Coventry this morning announced it has updated its range saying that they have reduced all BTL and portfolio landlord fixed rate products by up to 1%, introduced a competitive range of 80% LTV residential products and reduced all new business standard fixed rates across 65%-75% LTV.
Katy Eatenton, Mortgage & Protection Specialist at Lifetime Wealth Management: “This is really positive news for the mortgage market. Even with base rate uncertainty and the unexpected rise in inflation, lenders are still wanting to lend. The buy-to-let market is looking better than it has in the past six months, although there’s still a way to go to enable higher LTV borrowing, especially in London and the South East.”

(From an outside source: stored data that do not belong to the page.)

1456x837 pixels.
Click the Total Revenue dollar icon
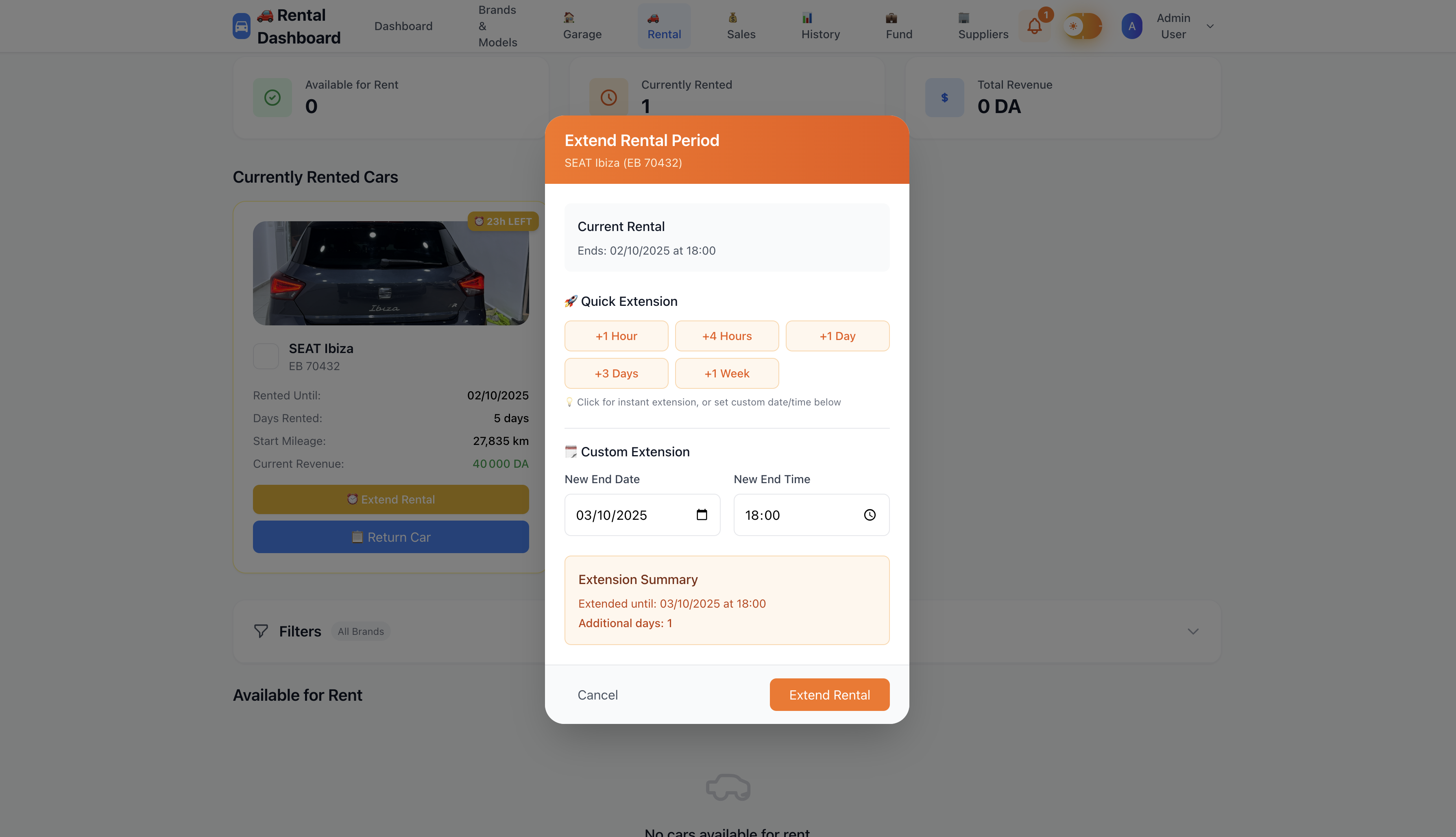944,98
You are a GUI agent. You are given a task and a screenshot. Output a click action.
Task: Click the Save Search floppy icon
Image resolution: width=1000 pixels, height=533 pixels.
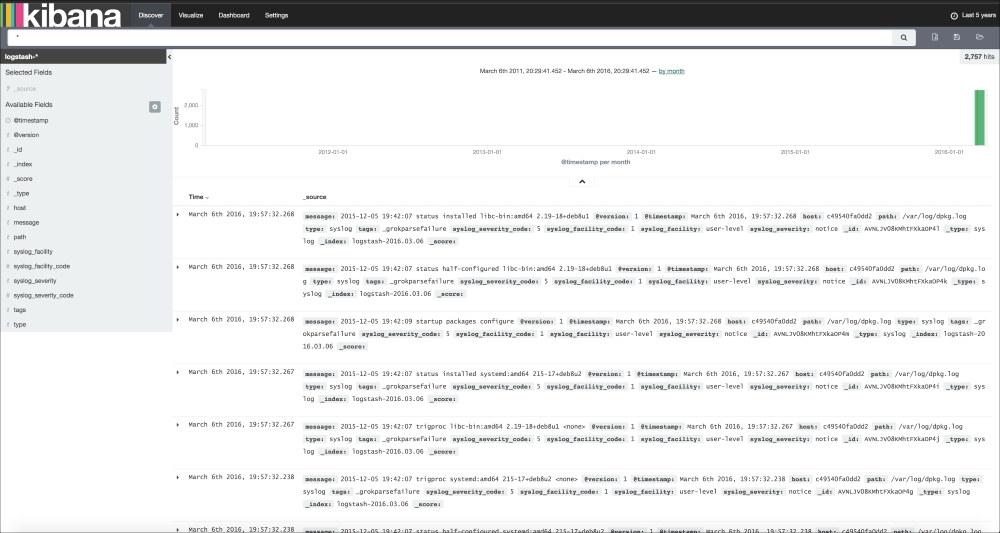957,37
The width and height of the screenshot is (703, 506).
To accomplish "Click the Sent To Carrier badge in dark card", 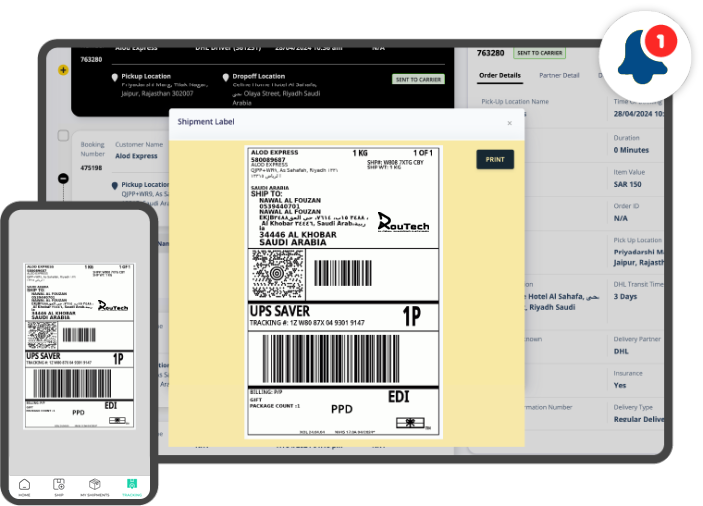I will pos(418,79).
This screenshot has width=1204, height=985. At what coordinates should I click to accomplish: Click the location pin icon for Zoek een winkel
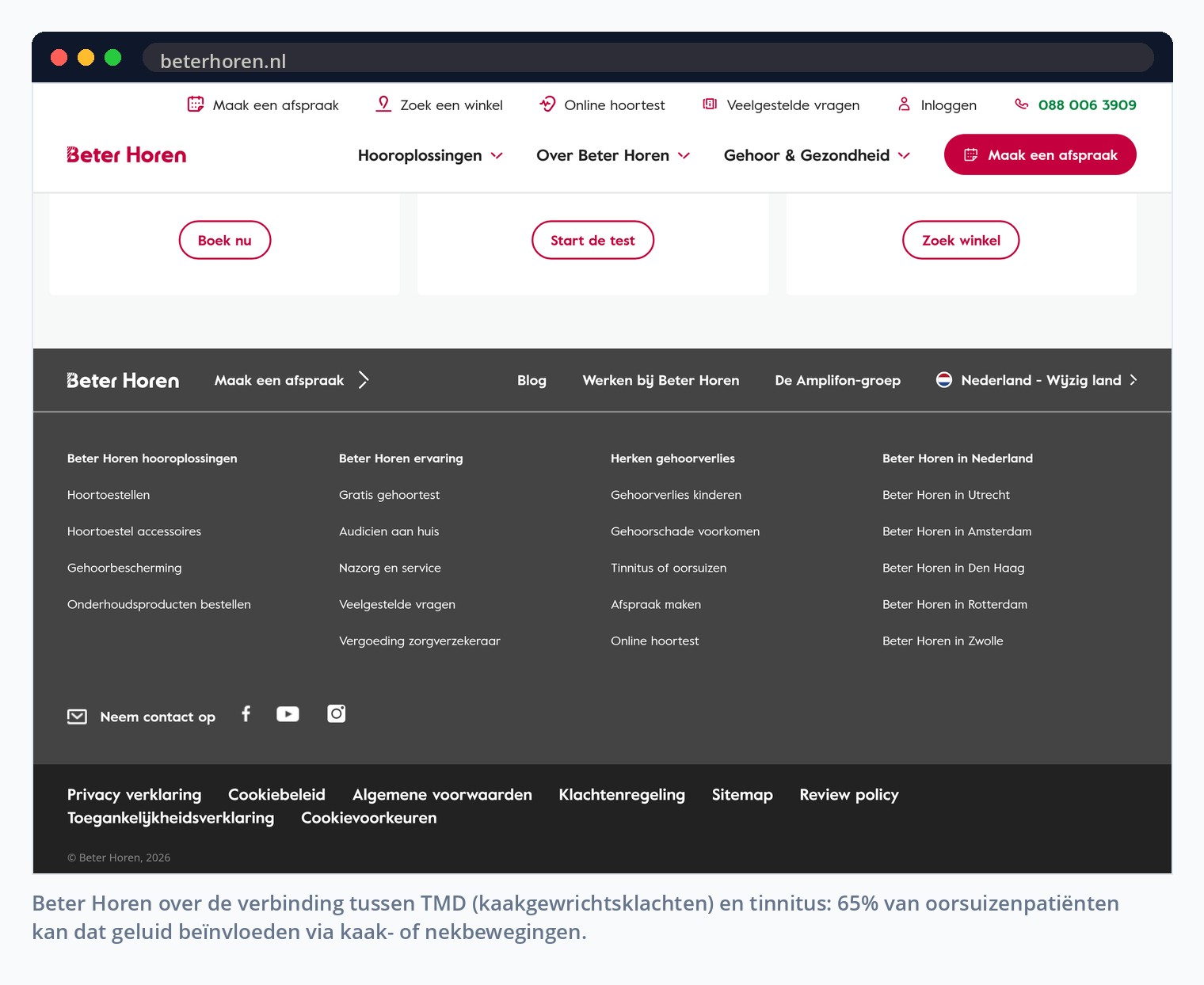pyautogui.click(x=383, y=105)
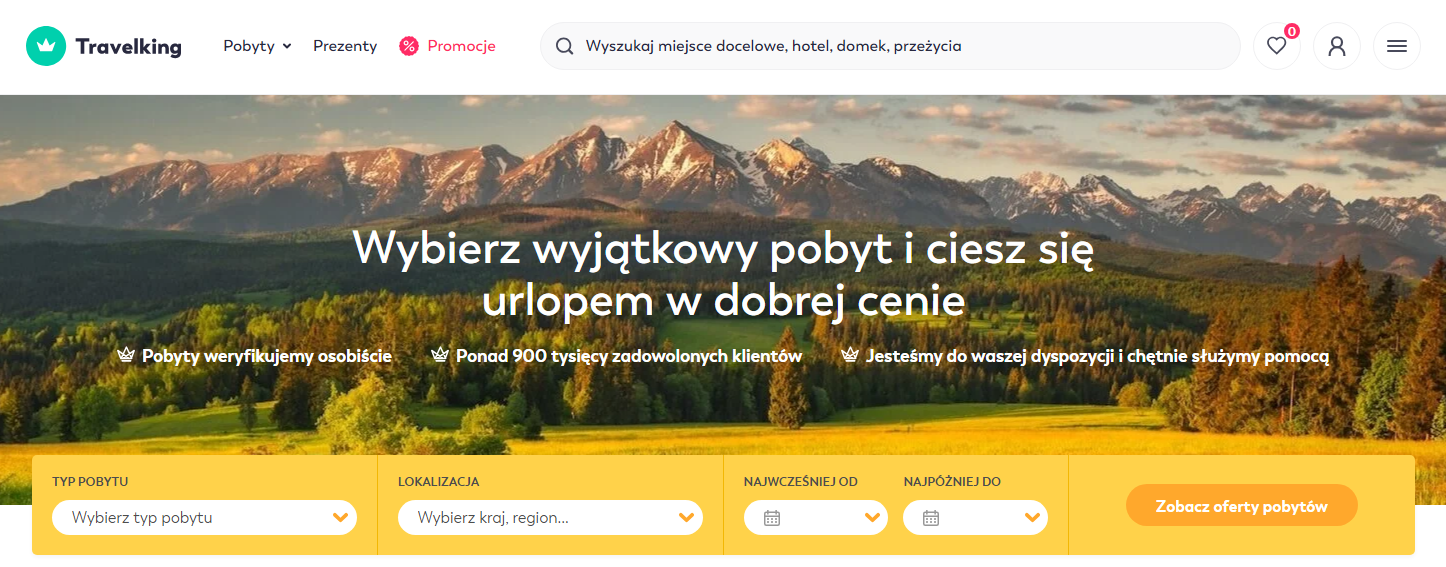Expand the Pobyty menu chevron
This screenshot has width=1446, height=567.
coord(287,46)
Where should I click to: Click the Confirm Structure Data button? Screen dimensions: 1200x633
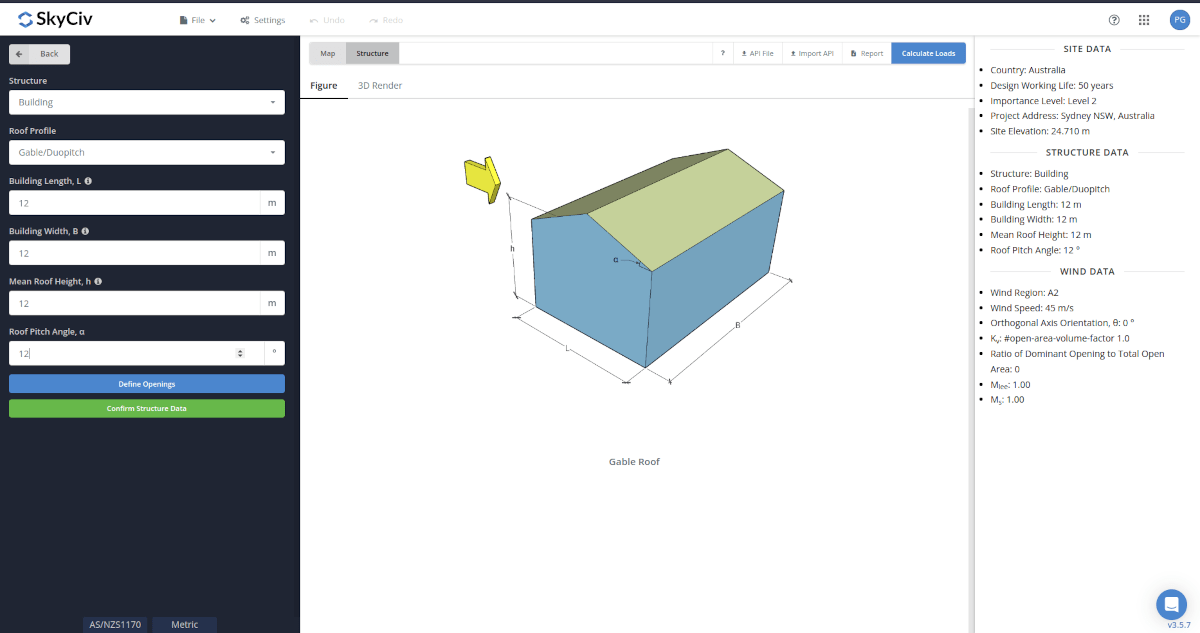click(146, 408)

Jamie Alexander, Mortgage Director at Alexander Southwell Mortgage Services: “This is welcomed and excellent news. Before the mini-Budget, Coventry was one of our most used lenders for buy-to-let mortgages. With such a large drop, this will 100% make them more competitive in the market again. It’s also a very positive move for the residential market as well, with Coventry specialising in the limited company director sector this will provide excellent lower-cost options for many more clients.”
Gary Boakes, Director at Verve Financial: “This is great news, and we have seen some positive moves in the BTL market over the past few weeks, There’s still a long way to go before we see the buy-to-let market recover, though. Hopefully, the rates coming down at 80%-65% LTV will start to convince people to start putting their properties on the market as it is not likely to be a benefit to first-time buyers.”